# Logitech mouse not working



## nvielbig (Oct 31, 2011)

Hello,

I have a Logitech mouse wireless mouse that I bought about a year ago. My laptop is having troubles with it lately, which is a new issue. I am getting the error "USB not recognized... blah blah". I put new batteries in the mouse , and tried it on another computer... works fine :\. 

Also, I tried "windows troubleshooter" for my 'unknown device :xolconfus' and it said the driver that I have is the most up to date driver for 'unknown device'. 

What is my next step?


Thanks,
Nick


----------



## nvielbig (Oct 31, 2011)

Anyone? T_T


----------



## gcavan (Aug 13, 2009)

Are other USB mice recognized by your computer? What about other USB devices? in all ports?

PS: are you using a hub or connecting direct to the PC?


----------



## nvielbig (Oct 31, 2011)

gcavan, thanks for the reply. I'm about to head to bed, but in the morning I can check for you. 

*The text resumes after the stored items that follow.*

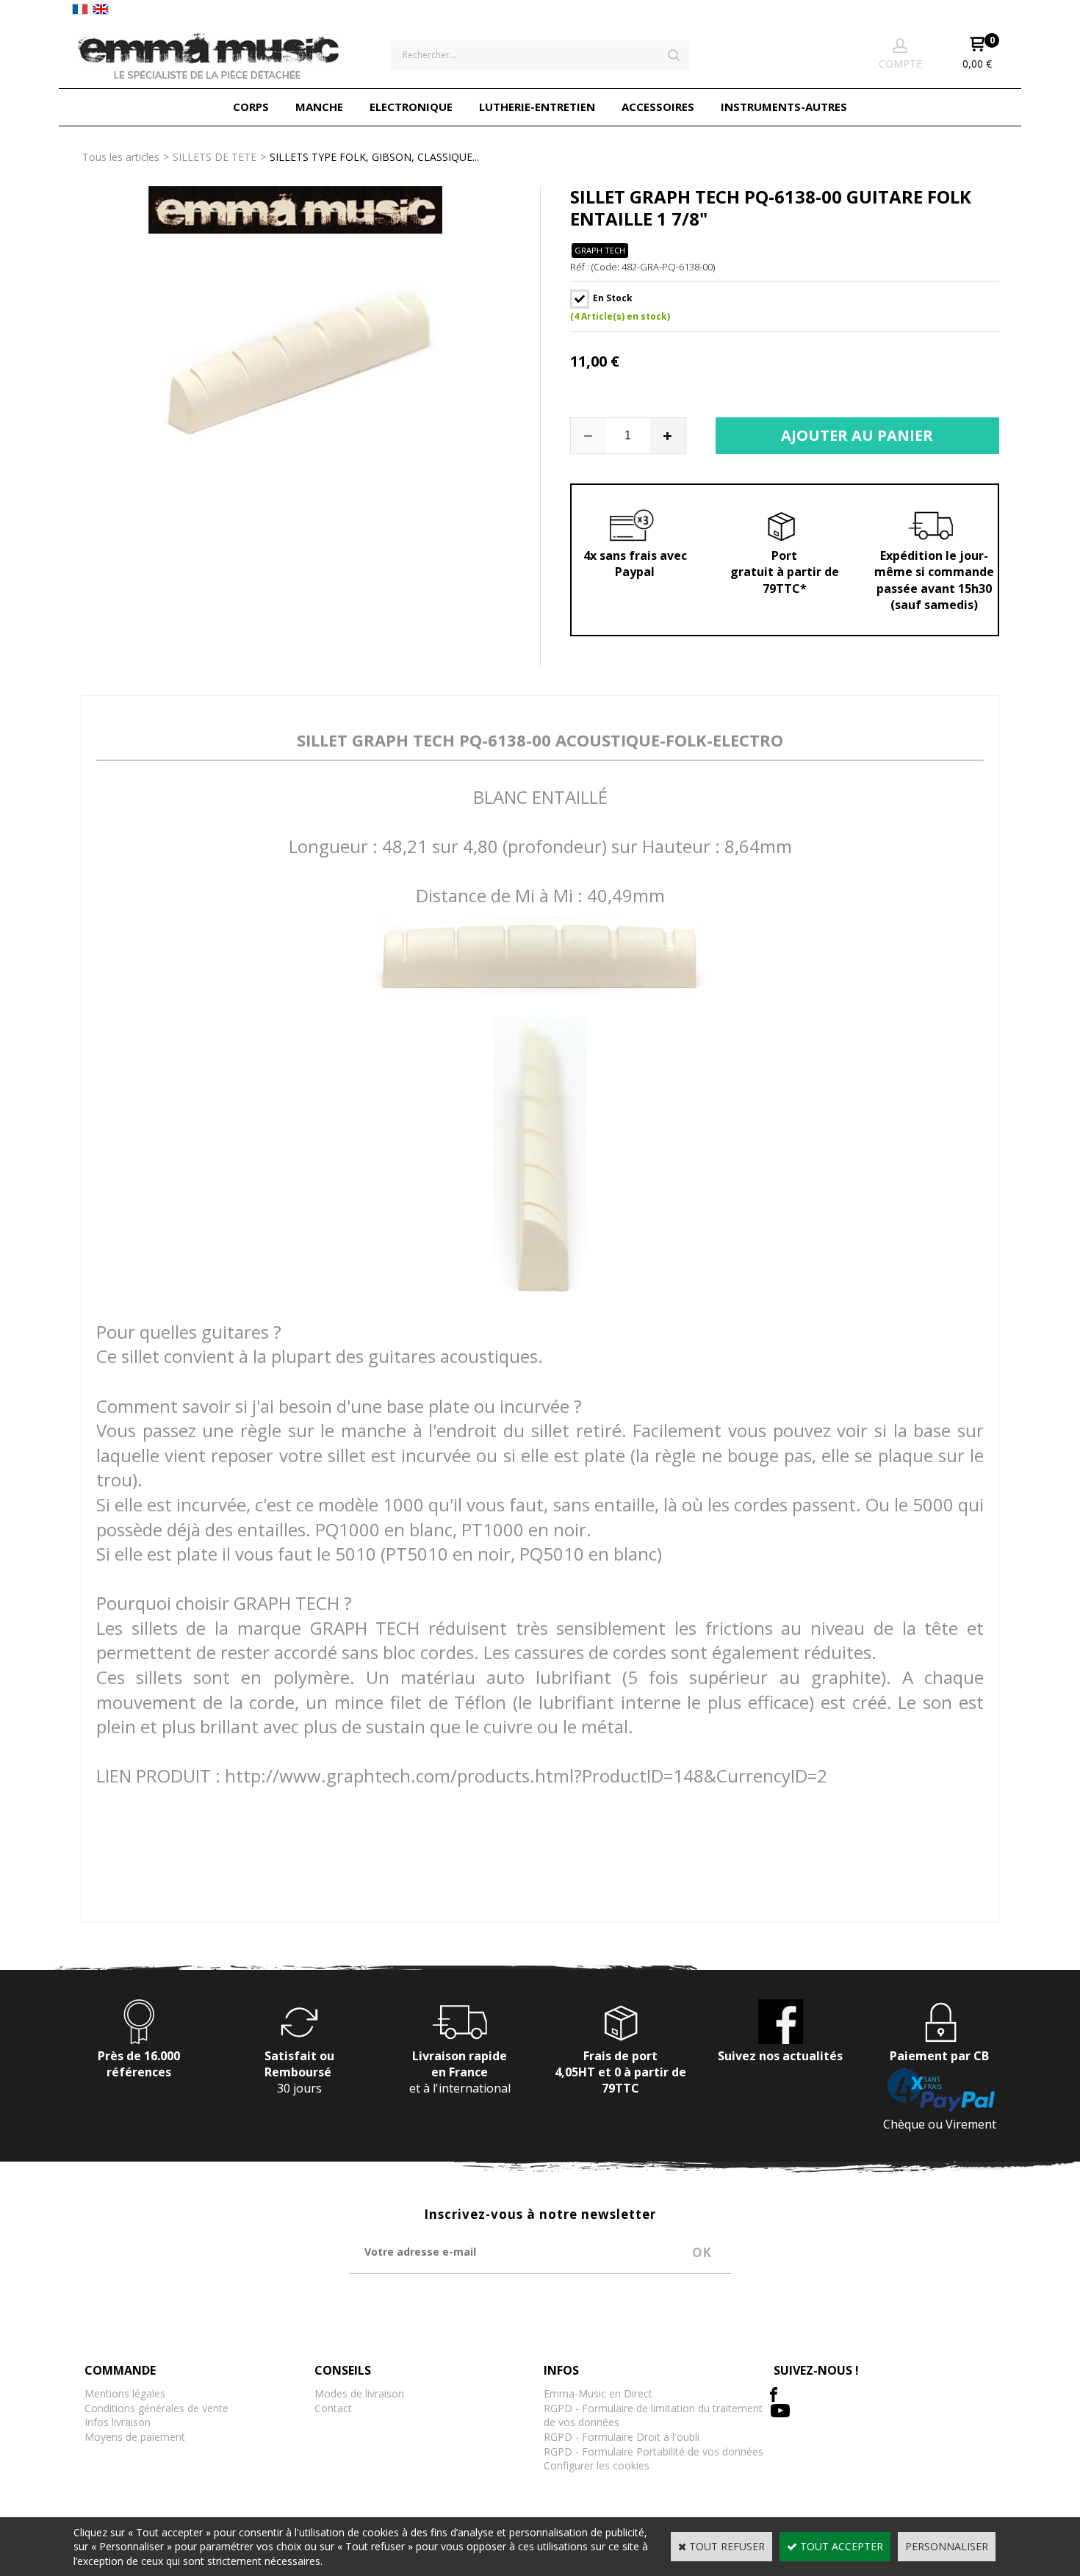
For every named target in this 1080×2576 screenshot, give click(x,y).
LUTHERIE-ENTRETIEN (537, 106)
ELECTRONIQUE (411, 106)
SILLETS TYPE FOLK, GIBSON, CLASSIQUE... (374, 157)
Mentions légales (124, 2393)
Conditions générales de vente (156, 2408)
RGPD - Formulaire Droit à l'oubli (621, 2437)
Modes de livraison (359, 2393)
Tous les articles (120, 157)
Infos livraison (117, 2422)
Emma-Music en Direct (598, 2393)
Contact (333, 2408)
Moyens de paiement (134, 2437)
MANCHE (319, 106)
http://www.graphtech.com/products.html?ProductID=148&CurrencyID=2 (526, 1775)
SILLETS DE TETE (214, 157)
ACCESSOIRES (658, 106)
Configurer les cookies (596, 2465)
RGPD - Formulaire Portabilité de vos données (653, 2451)
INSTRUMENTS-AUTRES (784, 106)
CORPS (251, 106)
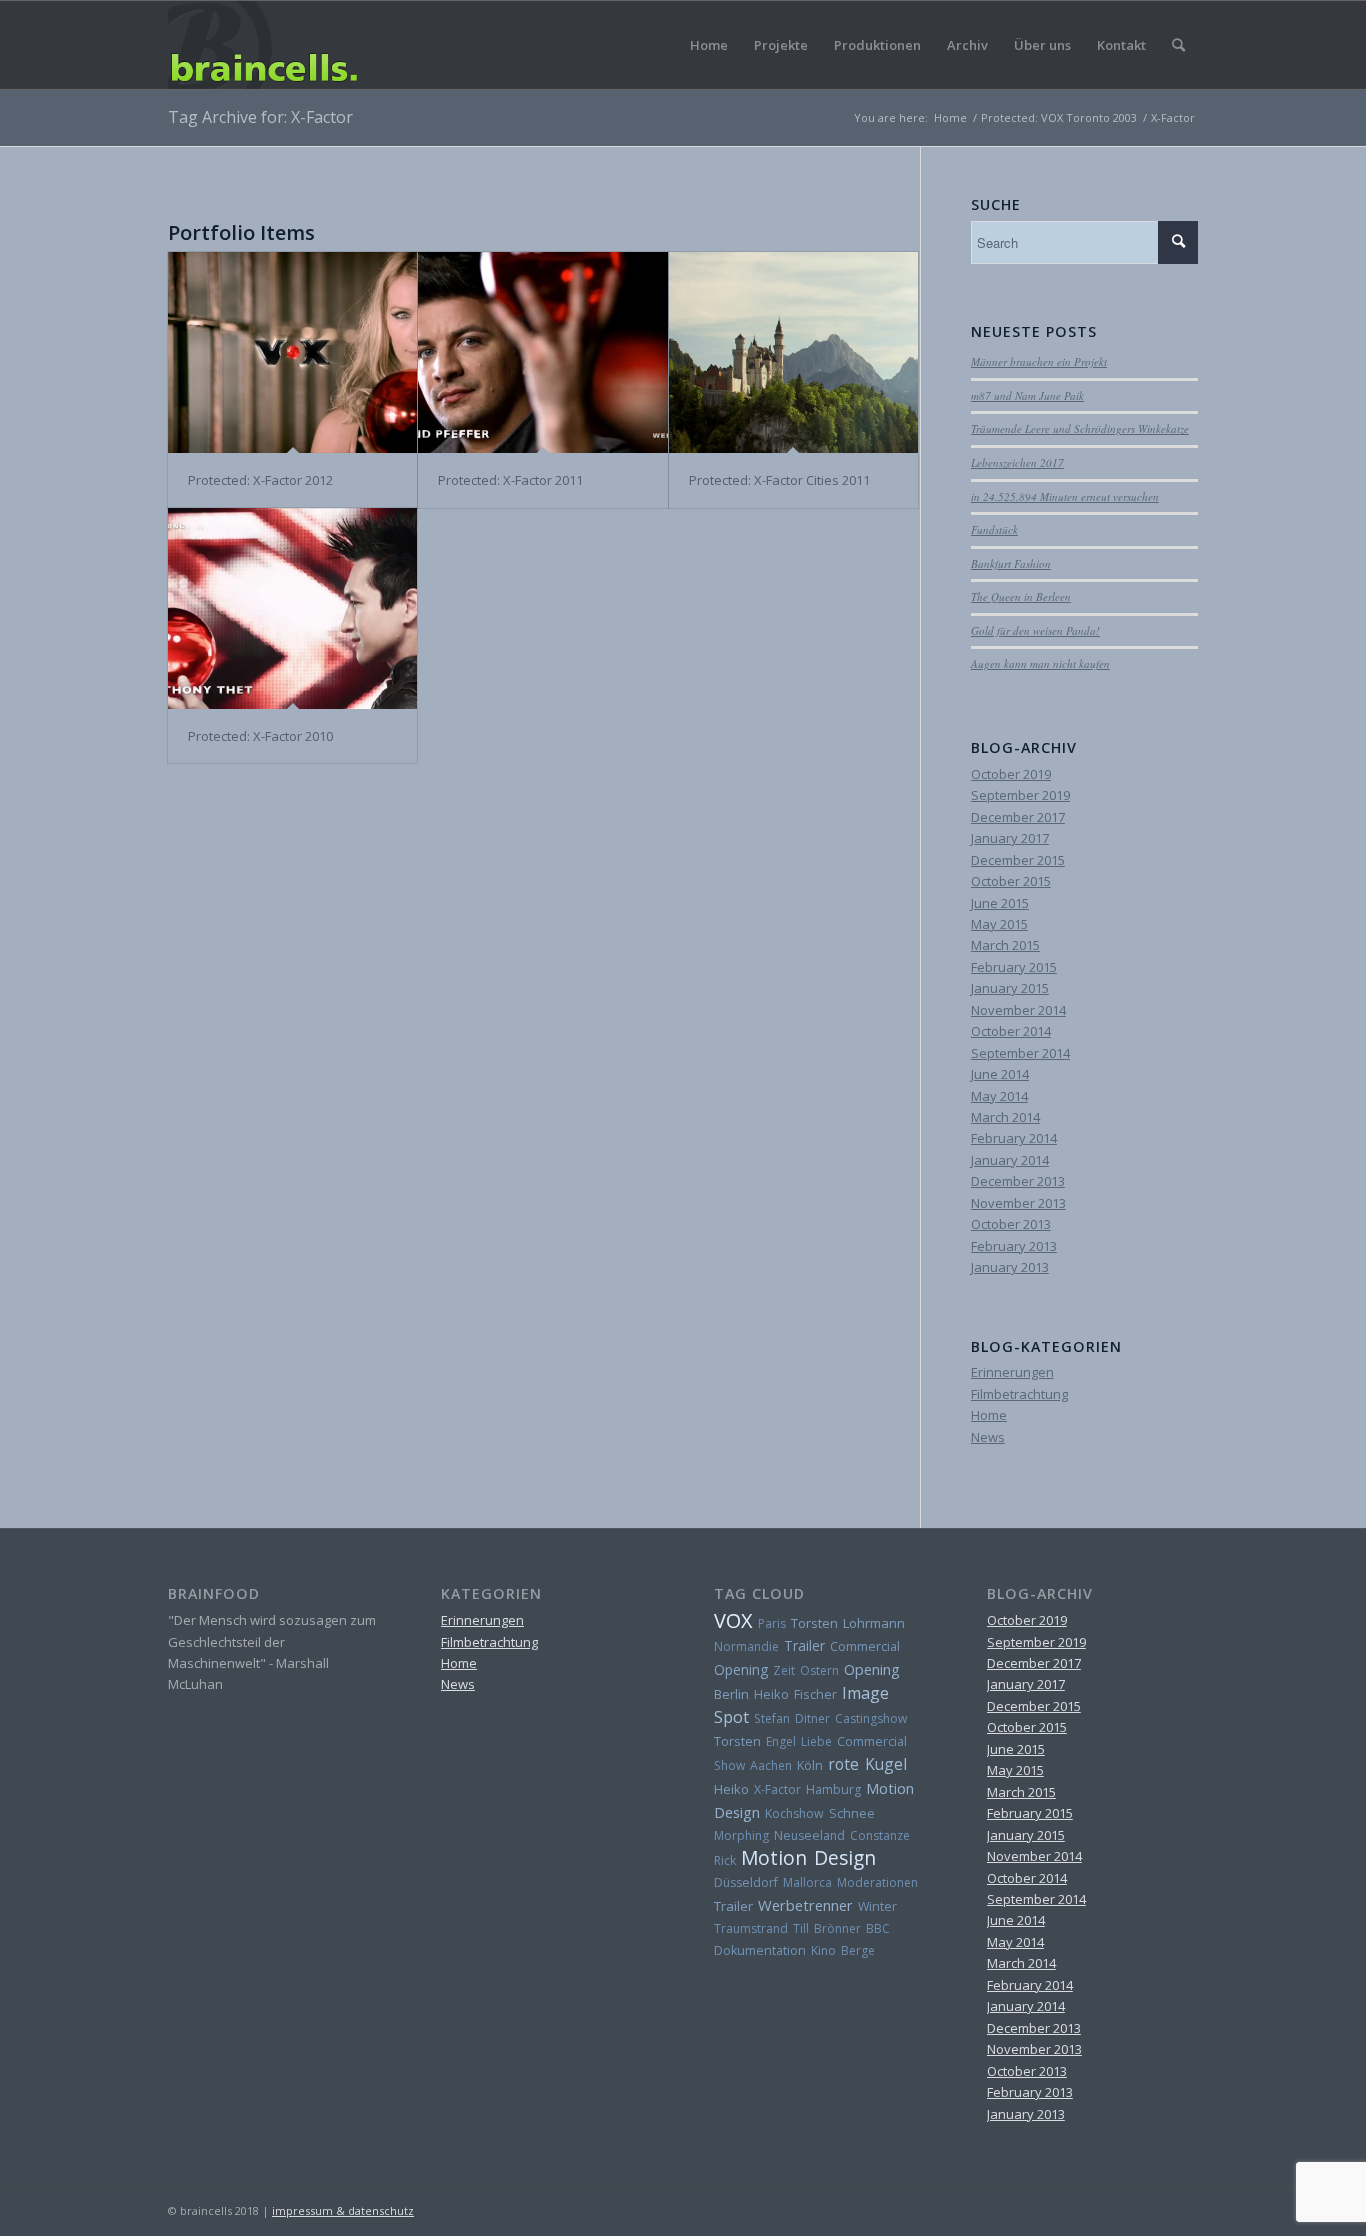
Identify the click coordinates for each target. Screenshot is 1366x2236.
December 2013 (1018, 1181)
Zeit (784, 1670)
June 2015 (1000, 903)
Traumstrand (751, 1928)
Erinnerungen (1012, 1372)
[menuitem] (1178, 45)
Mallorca (807, 1882)
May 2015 (999, 924)
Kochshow (794, 1813)
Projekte (781, 45)
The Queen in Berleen (1021, 596)
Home (709, 45)
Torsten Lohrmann (848, 1623)
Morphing (741, 1835)
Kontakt (1121, 45)
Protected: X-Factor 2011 (510, 480)
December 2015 (1018, 860)
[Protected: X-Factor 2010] (292, 609)
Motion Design (808, 1858)
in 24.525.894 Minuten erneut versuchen (1065, 496)
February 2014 (1014, 1138)
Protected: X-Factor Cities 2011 (779, 480)
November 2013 (1018, 1203)
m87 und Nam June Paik (1027, 395)
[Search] (1178, 45)
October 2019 (1011, 774)
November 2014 (1018, 1010)
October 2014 (1011, 1031)
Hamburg (833, 1789)
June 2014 (1000, 1074)
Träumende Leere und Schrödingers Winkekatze (1080, 428)
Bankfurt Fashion (1011, 563)
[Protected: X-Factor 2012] (292, 353)
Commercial (865, 1646)
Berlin (731, 1694)
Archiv (967, 45)
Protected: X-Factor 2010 (260, 736)
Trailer (804, 1645)
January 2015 (1010, 988)
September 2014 (1020, 1053)
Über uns (1042, 45)
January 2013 (1010, 1267)
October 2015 (1011, 881)
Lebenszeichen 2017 (1017, 462)
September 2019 (1020, 795)
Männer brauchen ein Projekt (1039, 361)
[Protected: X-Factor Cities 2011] (793, 353)
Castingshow (871, 1718)
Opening (741, 1669)
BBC (878, 1928)
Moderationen (877, 1882)
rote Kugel (867, 1764)
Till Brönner (827, 1928)
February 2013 (1014, 1246)
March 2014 (1005, 1117)
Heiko (731, 1789)
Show (729, 1765)
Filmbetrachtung (1019, 1394)
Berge (858, 1950)
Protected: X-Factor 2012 (260, 480)
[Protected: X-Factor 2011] (542, 353)
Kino (823, 1950)
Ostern (819, 1670)
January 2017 (1010, 838)
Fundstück (994, 529)
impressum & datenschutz (343, 2210)
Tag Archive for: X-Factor (260, 117)
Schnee (852, 1813)
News (988, 1437)
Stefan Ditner (792, 1718)
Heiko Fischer (795, 1694)
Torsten (737, 1741)
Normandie (746, 1646)
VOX (733, 1620)
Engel (781, 1741)
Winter (877, 1906)
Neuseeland (809, 1835)
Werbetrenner (805, 1905)
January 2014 (1010, 1160)
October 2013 (1011, 1224)
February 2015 (1014, 967)
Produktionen (877, 45)
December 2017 (1018, 817)
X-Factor (777, 1789)
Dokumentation (760, 1950)
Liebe (816, 1741)
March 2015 (1005, 945)
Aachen (771, 1765)
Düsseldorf (746, 1882)
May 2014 (999, 1096)
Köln (810, 1765)
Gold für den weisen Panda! (1035, 630)
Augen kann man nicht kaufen (1040, 663)
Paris (772, 1623)
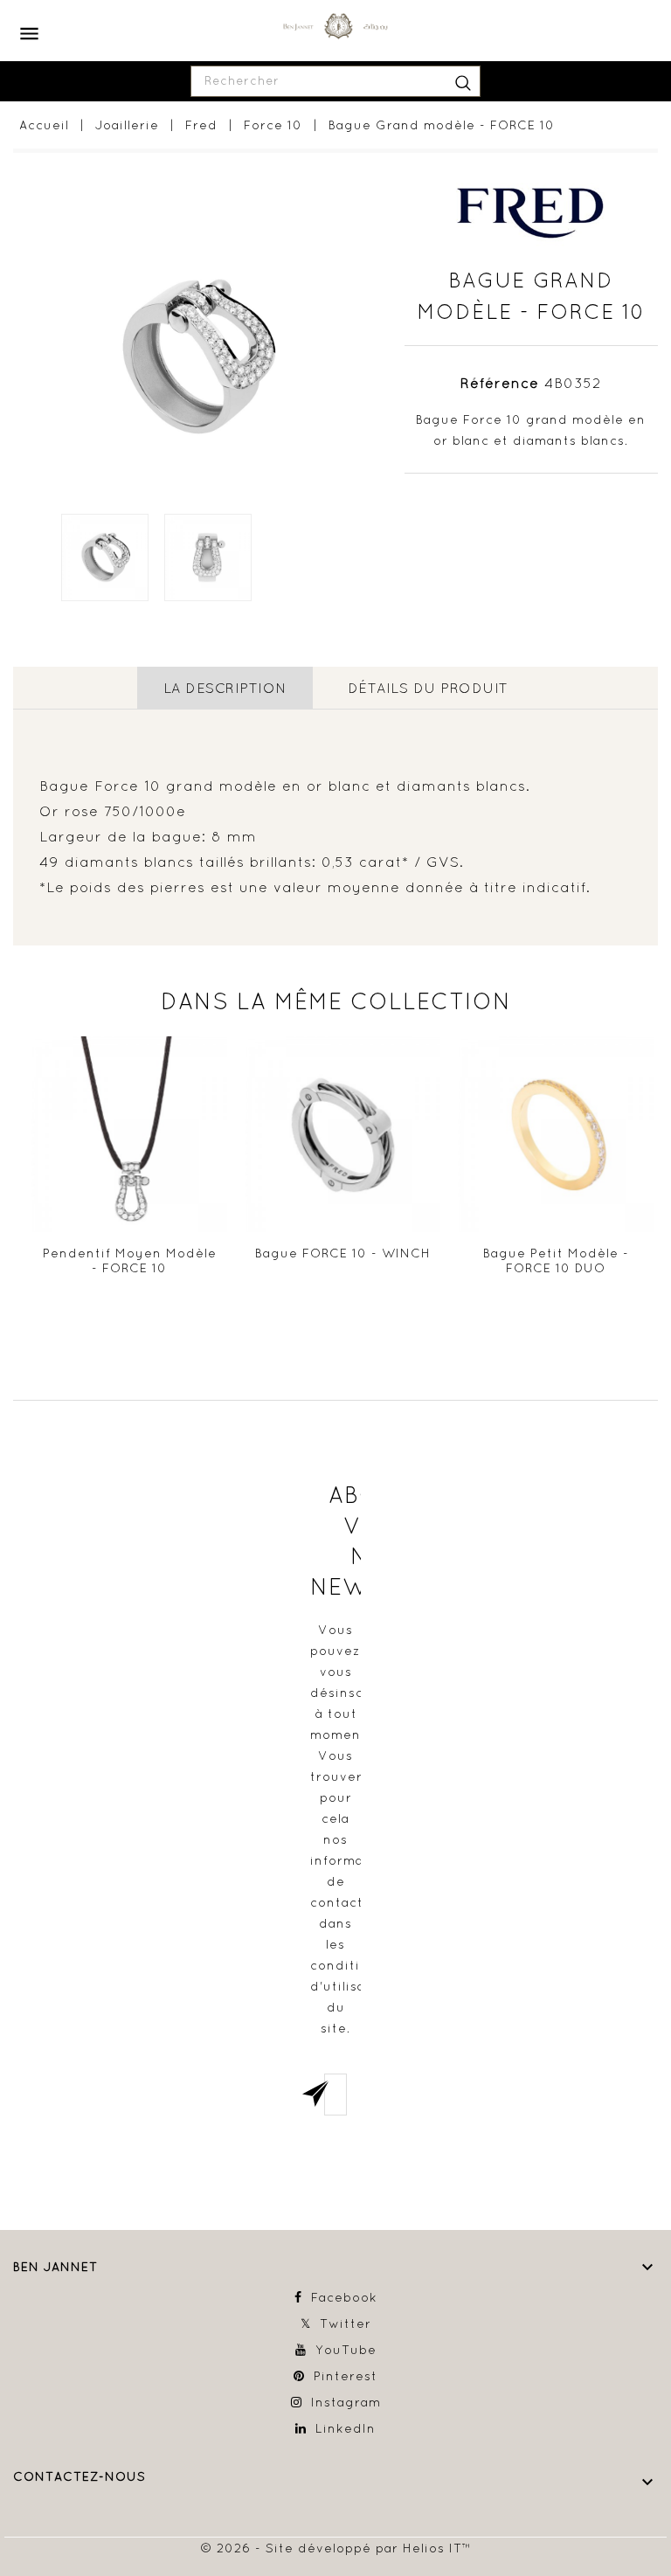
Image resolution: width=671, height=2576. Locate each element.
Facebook (344, 2297)
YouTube (346, 2350)
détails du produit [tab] (428, 688)
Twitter (345, 2323)
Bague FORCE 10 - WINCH (343, 1253)
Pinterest (345, 2376)
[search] (463, 81)
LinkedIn (345, 2428)
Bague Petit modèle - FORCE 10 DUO (556, 1261)
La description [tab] (225, 688)
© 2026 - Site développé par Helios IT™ (336, 2548)
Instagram (346, 2402)
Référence (499, 383)
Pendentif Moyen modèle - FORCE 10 (130, 1261)
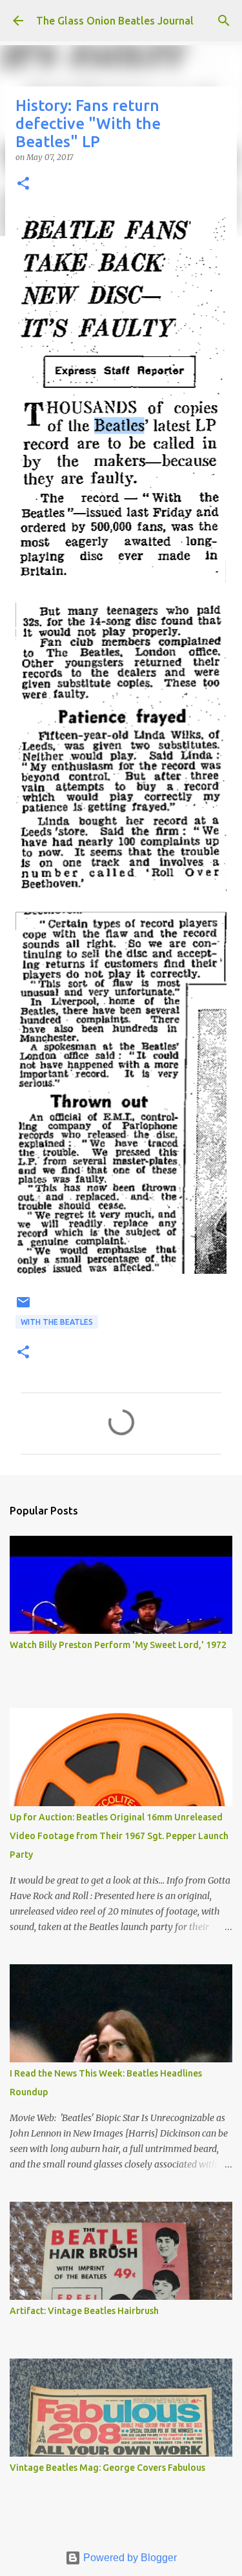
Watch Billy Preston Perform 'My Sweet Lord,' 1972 (118, 1645)
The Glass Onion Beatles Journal (115, 20)
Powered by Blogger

I am not using a hub, I will check other USB's in the morning, but I have a feeling my USB ports are messed up, something I am unsure how to test/remedy.

-Nick


----------



## dai (Jul 2, 2004)

in the device manager click on view at the top and in the dropdown
show hidden devices
then uninstall all listed usb items
turn the computer off
unplug usb plugs
reboot twice
replug in the usb plugs


----------



## JimE (Apr 16, 2009)

You could also test the mouse on another PC. That will at least verify if the mouse is functional.


----------